Johannes Caspar legte sich mit Google und Facebook an. Jetzt sieht der Hamburger Datenschutzbeauftragte durch die US-Spionage die Gefahr eines neuen Überwachungsstaates.
Hamburg. Wirklich repräsentativ untergebracht sind der Hamburger Datenschutzbeauftragte Johannes Caspar und seine Mitarbeiter nicht. Sie arbeiten verteilt auf mehrere Stockwerke in einem der hässlichen City-Hochhäuser am Klosterwall, in denen auch das Bezirksamt Mitte untergebracht ist. Aber bei dem, was den 51 Jahre alten Juristen und Honorarprofessor vor allem umtreibt, geht es auch nicht um schicke Räume, sondern eher um unterirdische Datenkabel oder Serverkästen. Das Bekanntwerden der US-Ausspähprogramme Prism und Xkeyscore, mit denen wohl alle Daten abgegriffen werden können, die wir über das Internet versenden, hat Caspar erschüttert. Nachdem wir das Foto gemacht haben, setzen wir uns zum Gespräch in einen Konferenzraum, in dem ein paar Bücher und ein einzelner Computer stehen.
Hamburger Abendblatt: Herr Prof. Caspar, sind Sie sicher, dass dieser Raum nicht verwanzt ist, oder wir über ein PC-Mikro abgehört werden?
Johannes Caspar: Sicher kann man vor nichts mehr sein. Am Ende wird man vom Ausmaß der Bespitzelung immer wieder überrascht. Dinge, die man vor dem 6. Juni nicht für möglich gehalten hat, sind Realität geworden. In diesem Sommer muss man plötzlich Angst um die Privatsphäre der freien Welt haben.
Am 6. Juni hat der frühere NSA-Mitarbeiter Edward Snowden das Ausspähprogramm Prism bekannt gemacht. Jetzt wurde klar, dass die USA mit dem noch effektiveren Programm Xkeyscore uns im Grunde komplett überwachen. Aber mal ehrlich: Ist es nicht erwartbar, dass Geheimdienste alle technischen Möglichkeiten nutzen? Waren wir naiv?

- **Vorliegende Daten**
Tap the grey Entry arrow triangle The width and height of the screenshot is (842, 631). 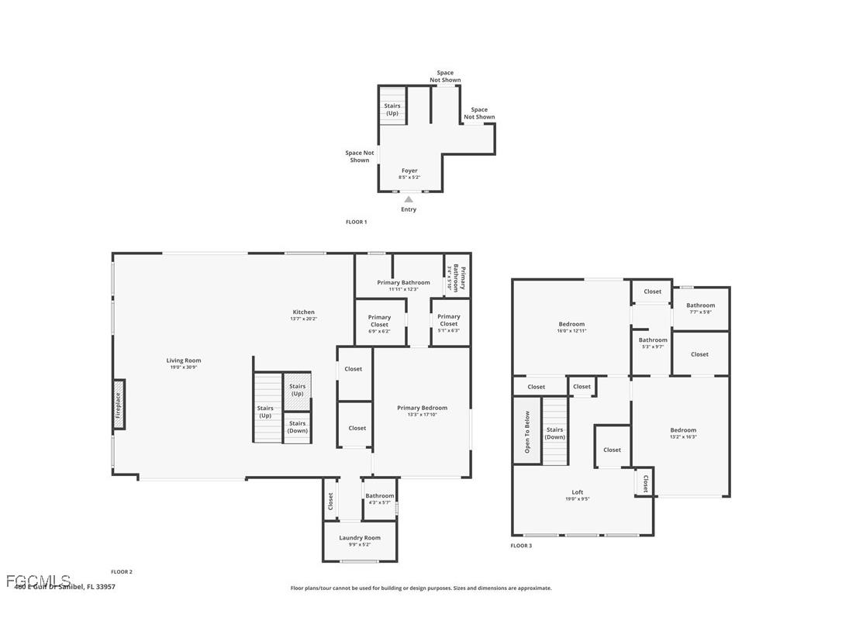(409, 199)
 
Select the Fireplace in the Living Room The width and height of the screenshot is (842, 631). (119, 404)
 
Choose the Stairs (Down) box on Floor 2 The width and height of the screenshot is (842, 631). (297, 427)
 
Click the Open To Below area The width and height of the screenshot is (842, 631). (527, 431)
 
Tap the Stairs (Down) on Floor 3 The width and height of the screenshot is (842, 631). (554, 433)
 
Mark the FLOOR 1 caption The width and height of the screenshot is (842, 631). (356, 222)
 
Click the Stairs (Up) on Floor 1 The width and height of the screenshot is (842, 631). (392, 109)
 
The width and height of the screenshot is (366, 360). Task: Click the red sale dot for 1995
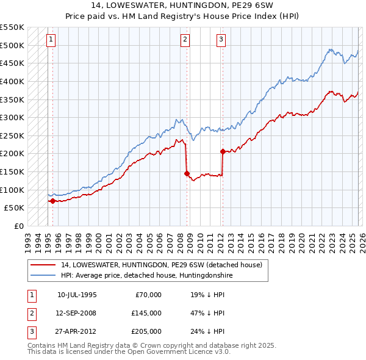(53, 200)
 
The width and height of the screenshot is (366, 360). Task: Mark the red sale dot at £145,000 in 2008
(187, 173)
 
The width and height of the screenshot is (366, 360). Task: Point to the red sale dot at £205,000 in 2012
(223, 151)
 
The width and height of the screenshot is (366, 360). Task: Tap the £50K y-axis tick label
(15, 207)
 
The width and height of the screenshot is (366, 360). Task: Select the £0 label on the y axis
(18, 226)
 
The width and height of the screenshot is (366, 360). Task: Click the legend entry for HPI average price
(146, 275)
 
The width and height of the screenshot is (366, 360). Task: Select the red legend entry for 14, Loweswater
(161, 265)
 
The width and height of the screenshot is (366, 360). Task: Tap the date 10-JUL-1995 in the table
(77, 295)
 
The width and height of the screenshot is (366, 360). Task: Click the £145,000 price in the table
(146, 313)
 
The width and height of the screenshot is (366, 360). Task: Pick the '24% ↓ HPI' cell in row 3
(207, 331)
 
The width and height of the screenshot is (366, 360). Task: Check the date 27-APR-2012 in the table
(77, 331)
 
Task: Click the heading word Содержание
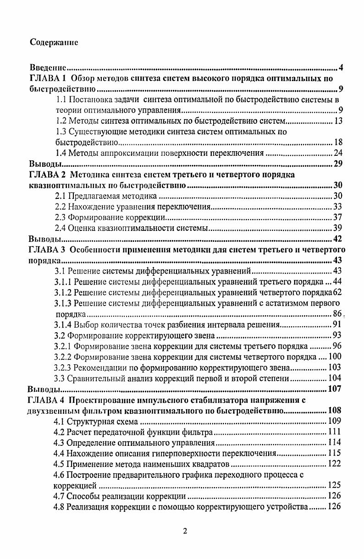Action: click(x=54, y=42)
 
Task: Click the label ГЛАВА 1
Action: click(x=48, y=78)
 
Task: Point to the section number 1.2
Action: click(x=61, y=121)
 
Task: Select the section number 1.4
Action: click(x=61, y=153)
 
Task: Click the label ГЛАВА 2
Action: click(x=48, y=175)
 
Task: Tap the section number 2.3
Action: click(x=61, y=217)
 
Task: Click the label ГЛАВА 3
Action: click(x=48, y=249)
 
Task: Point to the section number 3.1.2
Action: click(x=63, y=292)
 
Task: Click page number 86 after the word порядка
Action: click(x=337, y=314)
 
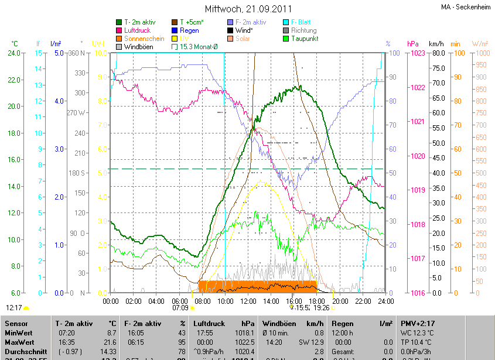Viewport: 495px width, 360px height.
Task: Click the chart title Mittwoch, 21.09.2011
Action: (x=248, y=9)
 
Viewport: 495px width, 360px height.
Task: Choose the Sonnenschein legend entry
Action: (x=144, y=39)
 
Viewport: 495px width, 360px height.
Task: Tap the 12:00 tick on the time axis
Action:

- **Gestellte Aufgabe 1**
Beantworte mit dem Text über den Hamburger Datenschutzbeauftragten diese Fragen:
(a) Wie alt ist Johannes Caspar?
(b) An welcher Straße steht das Hochhaus, in dem er und seine Mitarbeiter arbeiten?
(c) An welchem Tag hat Edward Snowden das Programm Prism bekannt gemacht?
- **Gestellte Aufgabe 2**
Schreib aus dem Text über den Hamburger Datenschutzbeauftragten das Stück von „Hamburger Abendblatt: Herr“ bis „freien Welt haben.“ genau ab.

- **Endergebnis 1**
(a) 51 Jahre
(b) Am Klosterwall
(c) Am 6. Juni

- **Endergebnis 2**
Hamburger Abendblatt: Herr Prof. Caspar, sind Sie sicher, dass dieser Raum nicht verwanzt ist, oder wir über ein PC-Mikro abgehört werden?
Johannes Caspar: Sicher kann man vor nichts mehr sein. Am Ende wird man vom Ausmaß der Bespitzelung immer wieder überrascht. Dinge, die man vor dem 6. Juni nicht für möglich gehalten hat, sind Realität geworden. In diesem Sommer muss man plötzlich Angst um die Privatsphäre der freien Welt haben.